If we sort meetings by start time, we can process them one by one. To know if we can reuse a room, we only need to know when the earliest-ending meeting finishes.

  • If current_start >= earliest_end, we reuse that room and update its new end time.
  • If not, we must open a new room. The Min-Heap keeps track of all room end times, with the earliest at the top.

The Two-Pointer (Chronological) Approach

Imagine a door to a building. Every start time is a person entering, and every end time is a person leaving.
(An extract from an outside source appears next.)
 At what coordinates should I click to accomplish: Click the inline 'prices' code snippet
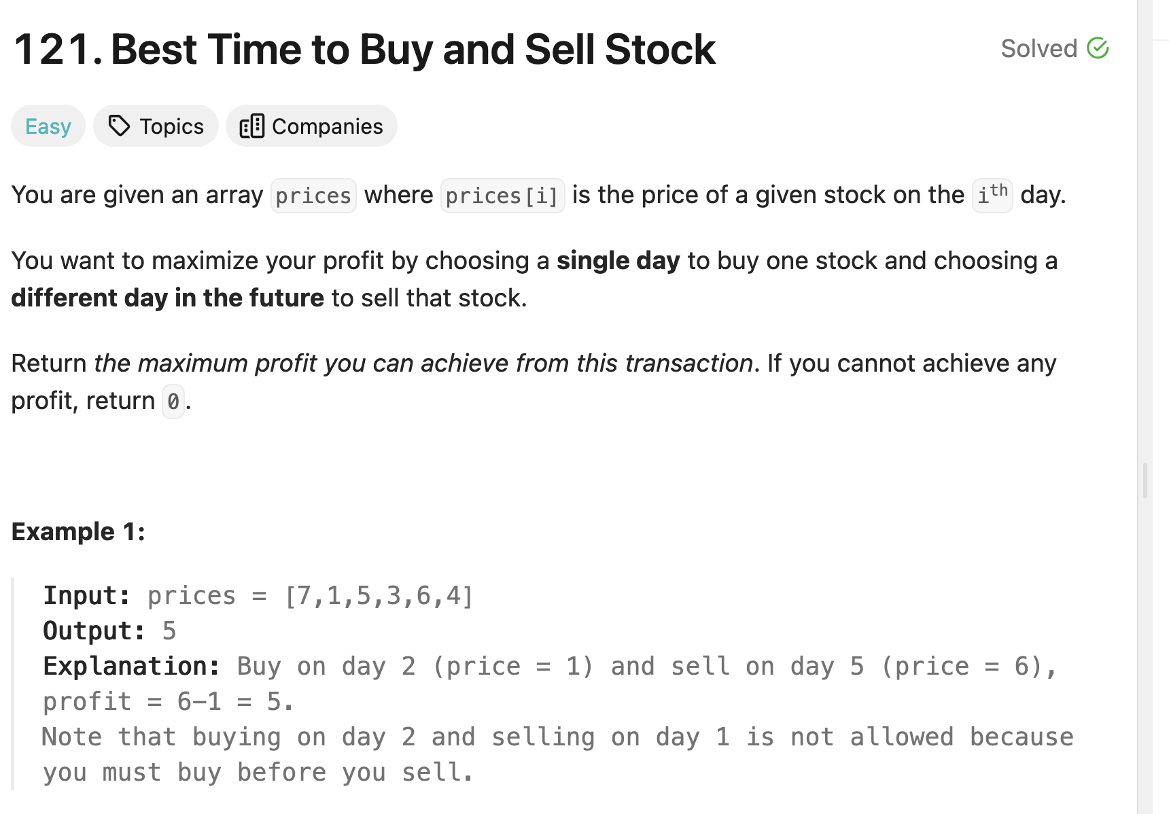(313, 196)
  • Sort starts and ends separately.
  • When a person enters, check if anyone has left at or before that time.
  • If someone left, we don’t need a new room (the “occupancy” count doesn’t increase).
  • The maximum occupancy at any point is the answer.

4. Solutions

Java
Go
class Solution {
    /**
     * Approach 1: Min-Heap
     * Time: O(N log N) | Space: O(N)
     */
    public int minMeetingRoomsHeap(int[][] intervals) {
        if (intervals == null || intervals.length == 0) return 0;
        
        // 1. Sort by start time
        Arrays.sort(intervals, (a, b) -> Integer.compare(a[0], b[0]));
        
        // 2. Min-Heap stores end times of active meetings
        PriorityQueue<Integer> rooms = new PriorityQueue<>();
        
        rooms.add(intervals[0][1]);
        
        for (int i = 1; i < intervals.length; i++) {
            // If the earliest meeting is over, reuse the room
            if (rooms.peek() <= intervals[i][0]) {
                rooms.poll();
            }
            
            // Add current meeting's end time
            rooms.add(intervals[i][1]);
        }
        
        return rooms.size();
    }

    /**
     * Approach 2: Chronological Sorting (Two Pointers)
     * Time: O(N log N) | Space: O(N)
     */
    public int minMeetingRooms(int[][] intervals) {
        int n = intervals.length;
        int[] startTimes = new int[n];
        int[] endTimes = new int[n];

        for (int i = 0; i < n; i++) {
            startTimes[i] = intervals[i][0];
            endTimes[i] = intervals[i][1];
        }

        Arrays.sort(startTimes);
        Arrays.sort(endTimes);

        int rooms = 0, endIdx = 0;

        for (int startIdx = 0; startIdx < n; startIdx++) {
            // If a meeting ended before or when this one starts, reuse it
            if (startTimes[startIdx] >= endTimes[endIdx]) {
                rooms--;
                endIdx++;
            }
            // Always count the new meeting
            rooms++;
        }

        return rooms;
    }
}
import (
    "container/heap"
    "sort"
)

/**
 * Approach 1: Min-Heap
 */
type IntHeap []int
func (h IntHeap) Len() int           { return len(h) }
func (h IntHeap) Less(i, j int) bool { return h[i] < h[j] }
func (h IntHeap) Swap(i, j int)      { h[i], h[j] = h[j], h[i] }
func (h *IntHeap) Push(x interface{}) { *h = append(*h, x.(int)) }
func (h *IntHeap) Pop() interface{} {
    old := *h
    n := len(old)
    x := old[n-1]
    *h = old[0 : n-1]
    return x
}

func minMeetingRoomsHeap(intervals [][]int) int {
    if len(intervals) == 0 { return 0 }
    
    // Sort by start time
    sort.Slice(intervals, func(i, j int) bool {
        return intervals[i][0] < intervals[j][0]
    })
    
    h := &IntHeap{intervals[0][1]}
    heap.Init(h)
    
    for i := 1; i < len(intervals); i++ {
        // Reuse room if earliest end time <= current start
        if (*h)[0] <= intervals[i][0] {
            heap.Pop(h)
        }
        heap.Push(h, intervals[i][1])
    }
    
    return h.Len()
}

/**
 * Approach 2: Chronological Sorting
 */
func minMeetingRooms(intervals [][]int) int {
    n := len(intervals)
    starts := make([]int, n)
    ends := make([]int, n)
    
    for i, interval := range intervals {
        starts[i] = interval[0]
        ends[i] = interval[1]
    }
    
    sort.Ints(starts)
    sort.Ints(ends)
    
    rooms := 0
    endIdx := 0
    for startIdx := 0; startIdx < n; startIdx++ {
        if starts[startIdx] >= ends[endIdx] {
            rooms--
            endIdx++
        }
        rooms++
    }
    return rooms
}

5. Complexity Analysis

Strategy Time Complexity Space Complexity Notes
Min-Heap $O(N \log N)$ $O(N)$ $N \log N$ for sorting, then $N \log N$ for heap operations.
Chronological Sort $O(N \log N)$ $O(N)$ Two $O(N \log N)$ sorting steps, then one linear scan.